──────── DATA FOR PROCESSING ────────

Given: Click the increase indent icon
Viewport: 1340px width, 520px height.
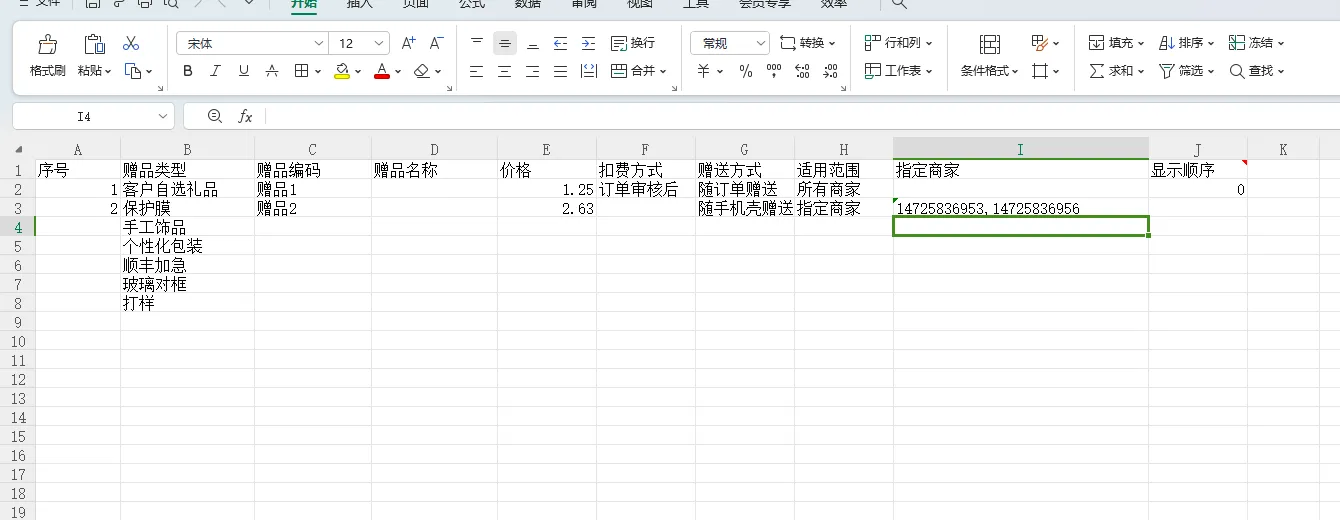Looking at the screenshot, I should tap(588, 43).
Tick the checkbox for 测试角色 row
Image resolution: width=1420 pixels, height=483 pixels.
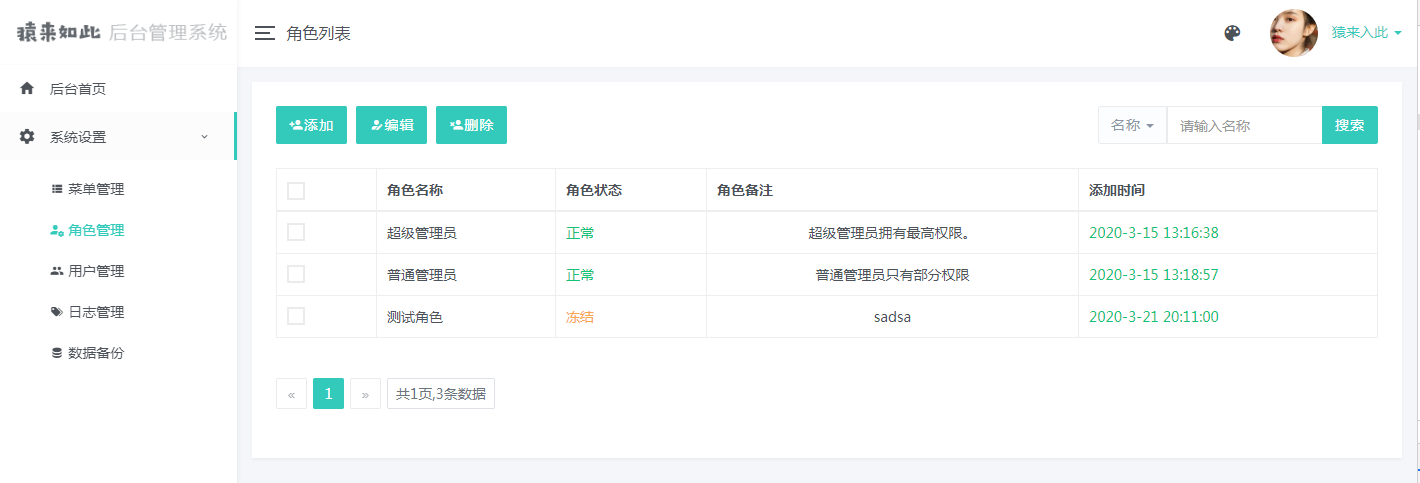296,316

────────

→ REQUIREMENT: Extract every line of text from the material above verbatim, in its original order, and omit the pictures.

→ TASK SOLUTION:
Given: Click the increase indent icon
Viewport: 1340px width, 520px height.
Looking at the screenshot, I should tap(588, 43).
Tick the checkbox for 测试角色 row
Image resolution: width=1420 pixels, height=483 pixels.
296,316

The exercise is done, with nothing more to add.